Weak and peripheral though the church is, it has still produced more relevant criticism of the dominant social direction of our time than has the university. The World Council of Churches has given leadership. When it gathers people to come up with a position paper on current economic issues, those who come have far fewer credentials than could be found in an analogous group gathered under university auspices. But the results are typically more challenging. Gathering under church auspices, and representing Christians from many parts of the world, leads to a kind of questioning rare among academics who assemble under academic auspices.

If theological reflection were renewed in the church, if serious lay people were encouraged to think about God and about the implications of belief in the God of the Bible, the church could and would find a far more effective voice. Silent acquiescence in the worship of Wealth would end. The self-evident rightness of that worship would be brought into question in the public arena.
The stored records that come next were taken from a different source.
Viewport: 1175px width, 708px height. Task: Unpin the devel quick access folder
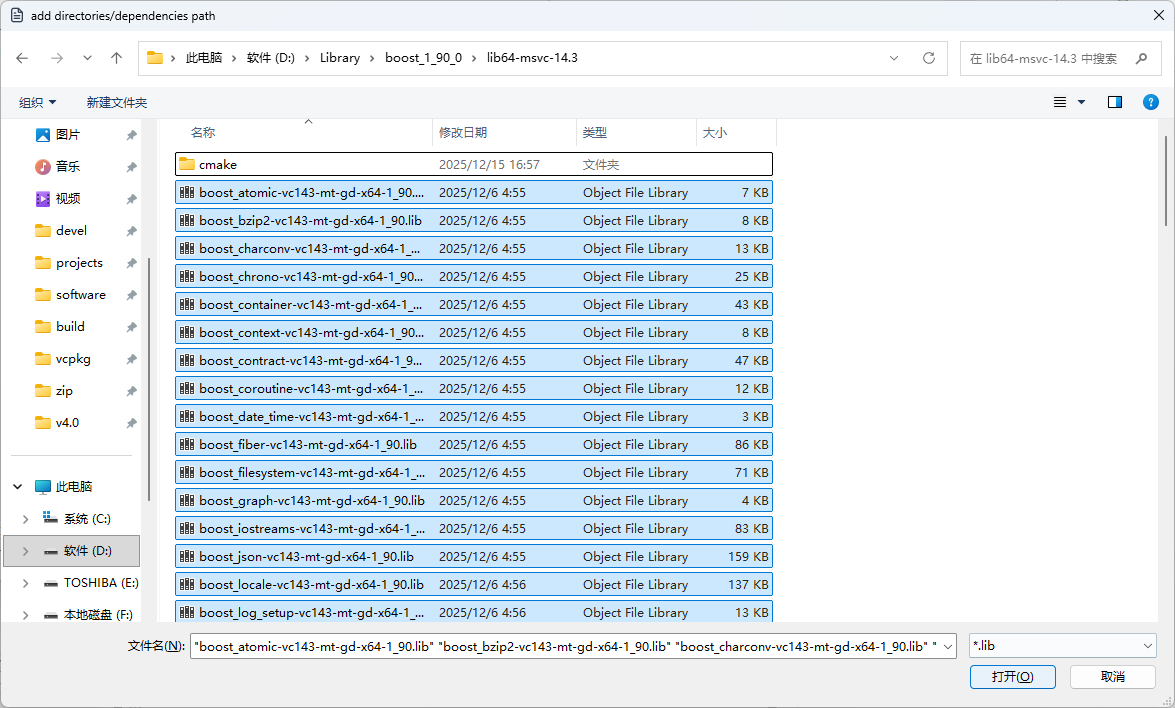[x=131, y=230]

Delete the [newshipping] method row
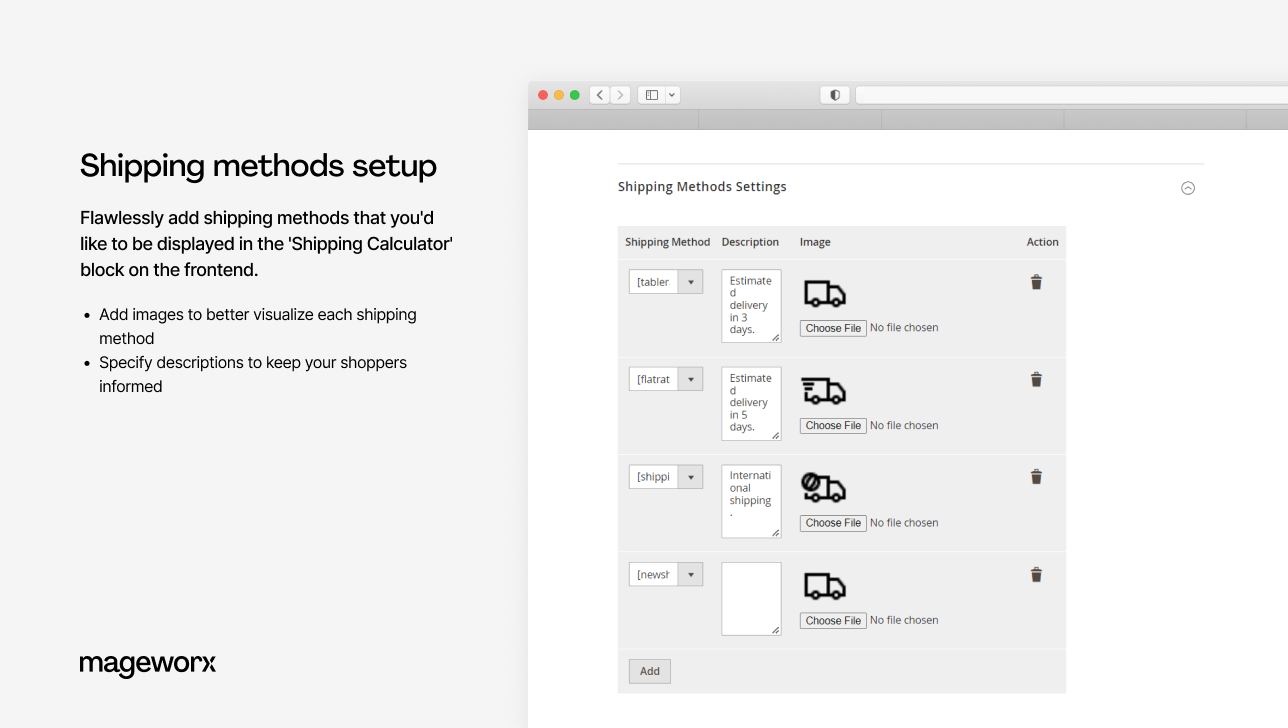point(1036,574)
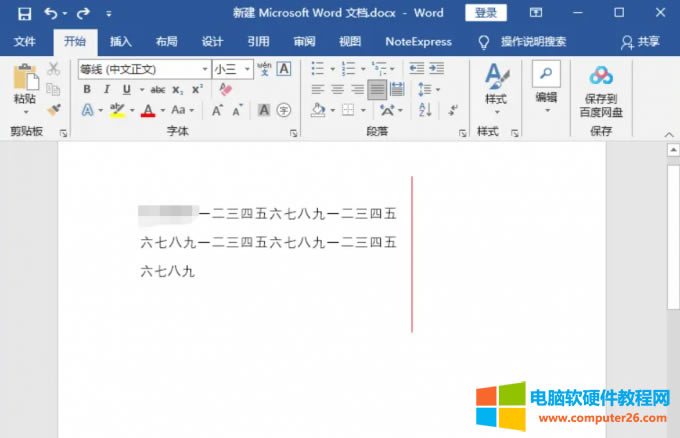Toggle Italic formatting
The width and height of the screenshot is (680, 438).
(x=104, y=89)
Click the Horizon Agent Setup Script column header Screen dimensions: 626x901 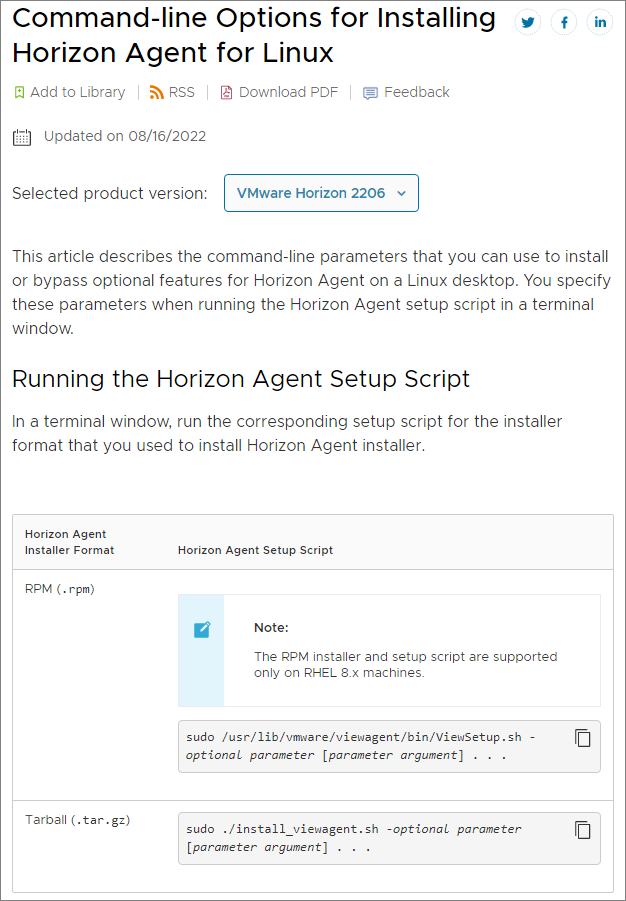[255, 550]
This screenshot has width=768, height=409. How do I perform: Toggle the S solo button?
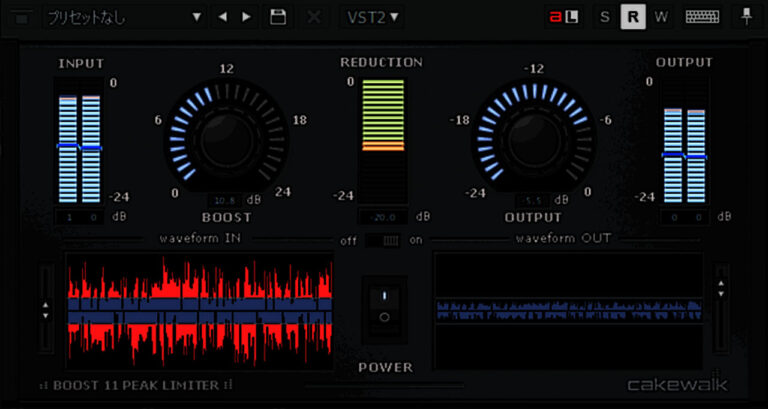tap(605, 17)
2. You may regard the proposal that we renew thinking about God as a quite unrealistic fantasy. You may be right. I continue to hope, and here and there I see glimmers of change that fuel that hope.

But now I will confess to a hope that seems still more farfetched. Not only would I like to see the church challenge the worship of Wealth, I would also like to see it engage in critique of the theology that supports that worship.
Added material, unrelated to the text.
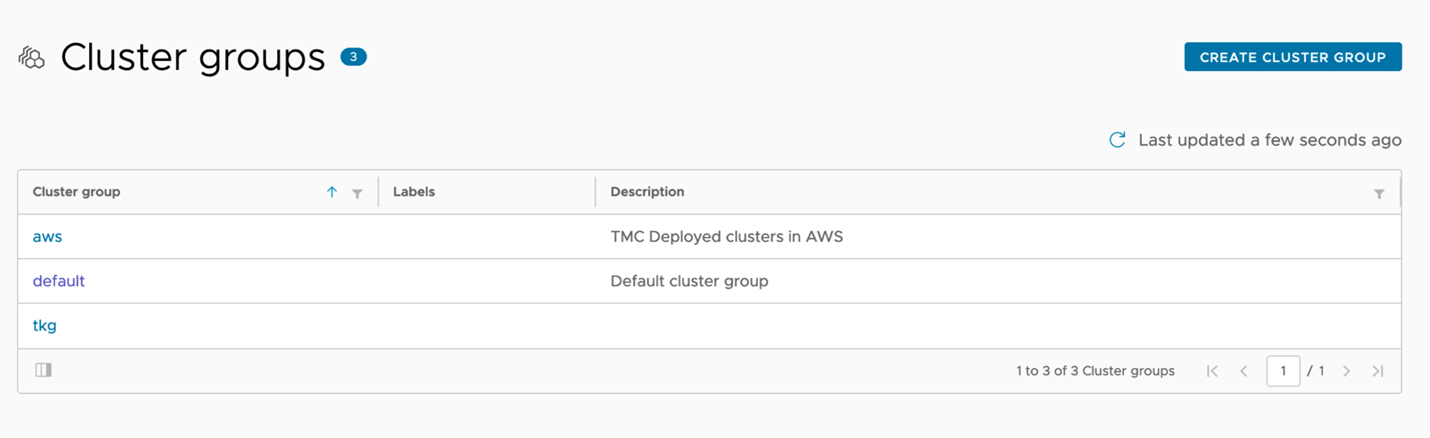Click the Cluster groups hexagon icon

click(32, 58)
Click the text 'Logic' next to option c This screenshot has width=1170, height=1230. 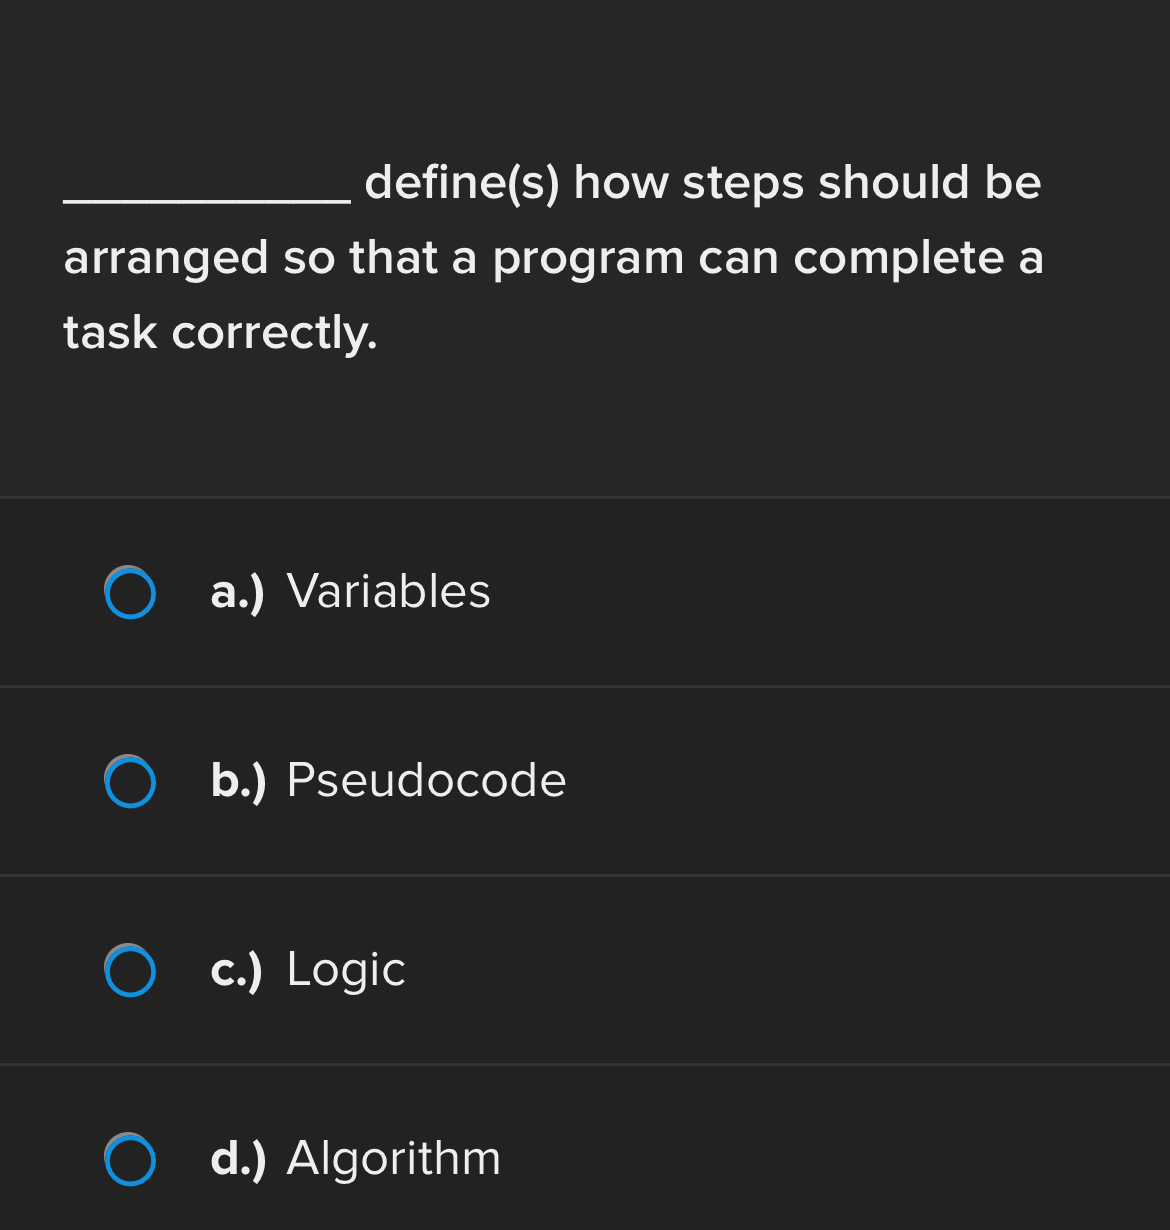[x=345, y=970]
Perhaps I should not use the word "theology" in this extended way. I could say "theory" or "ideology." But since the theory is presented authoritatively rather than as a tentative system of hypotheses, "theory" seems too weak, and "ideology," better. And since the ideology supports a deeply religious attitude and set of institutions, I incline to stick with "theology." I am referring, of course, to the economic doctrines that are taught in almost all the graduate economic departments of our major universities. I would like to see the church challenge the "theology" that directs the affairs of a society committed to the worship of Wealth.

Before pursuing this specific proposal, I want to broaden it. This broadening may make it still more unrealistic, even outrageous. But if I fail to do so, I may leave the impression that the currently dominant school of economics is a unique case of an ideology requiring Christian critique as bad theology. That is by no means my view. Neo-liberal economics may be the most important ideology taught by the university, because of the role it has been assigned by society. But every discipline in our university, operates out of assumptions that deserve critical examination.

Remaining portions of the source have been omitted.